Los recursos provienen de la “Proposición 4”, un fondo estatal aprobado en 2024 para financiar proyectos relacionados con agua, cambio climático, incendios forestales y conservación de recursos naturales.
Impacto en la salud pública
Las subvenciones estarán dirigidas a proyectos que reduzcan la presencia de bacterias y basura, mitiguen los efectos de la contaminación transfronteriza y contribuyan a la recuperación de ecosistemas dañados.

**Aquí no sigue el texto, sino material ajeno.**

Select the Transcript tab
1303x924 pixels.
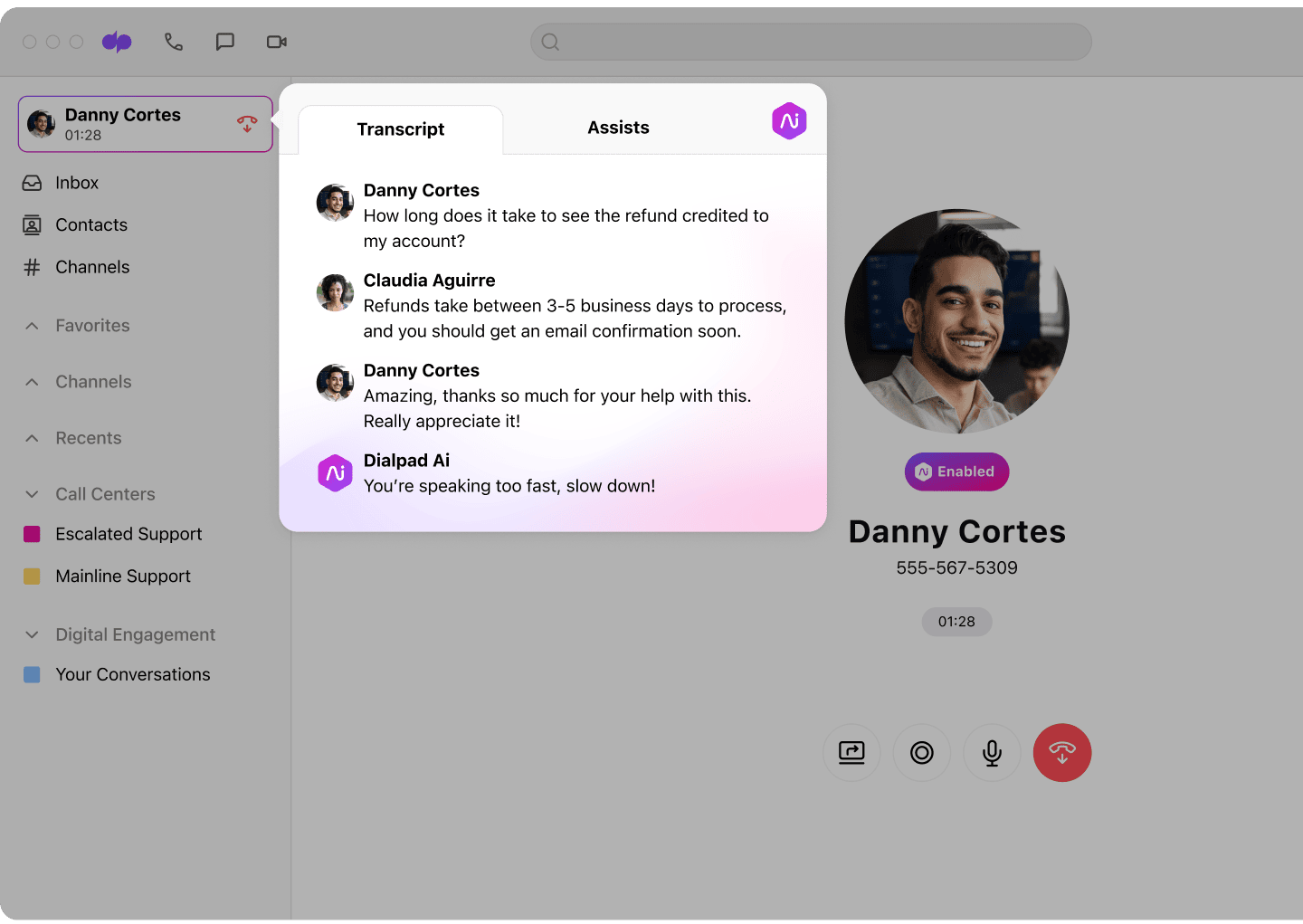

Además de contaminar playas y cuerpos de agua, las descargas generan sulfuro de hidrógeno, un gas tóxico asociado con problemas respiratorios, dolores de cabeza, irritación en ojos y piel, e incluso posibles afectaciones a largo plazo aún bajo estudio.

Llamado a Washington
El anuncio ocurre mientras Estados Unidos y México avanzan en un acuerdo para modernizar plantas de tratamiento de aguas residuales y atender el crecimiento urbano e industrial de Tijuana.
El gobernador de California, Gavin Newsom, sostuvo que este estado ha asumido una parte importante de la respuesta, pero insistió en que el gobierno federal debe involucrarse de manera más decidida para alcanzar una solución permanente.
Organizaciones ambientales celebraron la inversión, aunque advirtieron que representa solo una fracción de los recursos necesarios para resolver de fondo la crisis del río Tijuana.